■ **PASSAGE TO READ**
A man of letters

One of the many opaque elements of game development that players usually don’t ever have to consider is the simple matter of fonts. What is the problem, right? You have fonts on your computer, there are plenty you use every day when you write your documents. Just use one of those!

Sadly, it isn’t that easy. Using fonts for commercial use – and a video game is a commercial use – costs money, sometimes a lot of money. There are free fonts, or rather copyright free and free to use fonts but the selection is more limited. On top of that a lot of free fonts also lack all the special characters you’ll need when localising your game. Proper commercial fonts that contain everything you need are very expensive to license.

So what is a developer to do? In my case, I created my own. It was less of a consideration of cost but rather my strict technical specifications, or style specifications that made creating a bespoke font the easier option.

The first issue is that fonts are comprised of lineart and I obviously want a font based on pixels or at least a pixel resolution. Luckily you can set up Adobe Illustrator with a nice snappy grid, so I end up creating my individual letters like I would had I been painting in pixels.

Building a letter from pixels. Merging the pixels to create a solid shape. Clean up the superfluous curve points.

Once I am happy with how the letter looks I combine all the “pixels” into a single solid shape, and remove any superfluous curve points. The latter part isn’t strictly required, but it does show you a nice insight into my old-school game developer brain of keeping things as small and efficient as possible.

It took a few tries to get the letters to look good enough, to my liking. I settled on a 7×7 grid, more or less, for the base letter shapes, with some room to expand above and below the lines, for accents and lower case danglies. I could have made a 5×5 based font, which would have given me more room for text in-game, but it just didn’t feel as nice. A slightly larger, chunkier font felt it fit the graphical style of the game better.

All of the Piczle Cross Adventure letters and special characters.

Once you have the base set it is fairly easy to add all the special character versions. Your ñ or ç or ß are all included in my one font so that I won’t need to think of separate font files for the different Western languages.

Using BirdFont to create a font file.

Finally there is the simple matter of copying the letter shapes into your font creation tool. I use Birdfont, but there are plenty of alternatives available. In Birdfont it was easy enough for me to place the individual letters into a grid of a similar “pixel” density to give them all the proper “1 blank pixel” kerning space that I wanted. From here I can simply export the font to a TrueType, import it into my project and hey presto!

Now keen eyed and alert readers might note that my font does not include any Japanese or Chinese symbols. And there is a good reason for that. I am not (always) an idiot.

■ **DATASET EXTRACT**
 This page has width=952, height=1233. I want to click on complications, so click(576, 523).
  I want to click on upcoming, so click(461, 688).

■ **WHAT IS REQUIRED**
From the font article, extract word for word the stretch from "One of the many" through "expensive to license.". The data above come from a source separate from the font article.

■ **YOUR SOLUTION**
One of the many opaque elements of game development that players usually don’t ever have to consider is the simple matter of fonts. What is the problem, right? You have fonts on your computer, there are plenty you use every day when you write your documents. Just use one of those!

Sadly, it isn’t that easy. Using fonts for commercial use – and a video game is a commercial use – costs money, sometimes a lot of money. There are free fonts, or rather copyright free and free to use fonts but the selection is more limited. On top of that a lot of free fonts also lack all the special characters you’ll need when localising your game. Proper commercial fonts that contain everything you need are very expensive to license.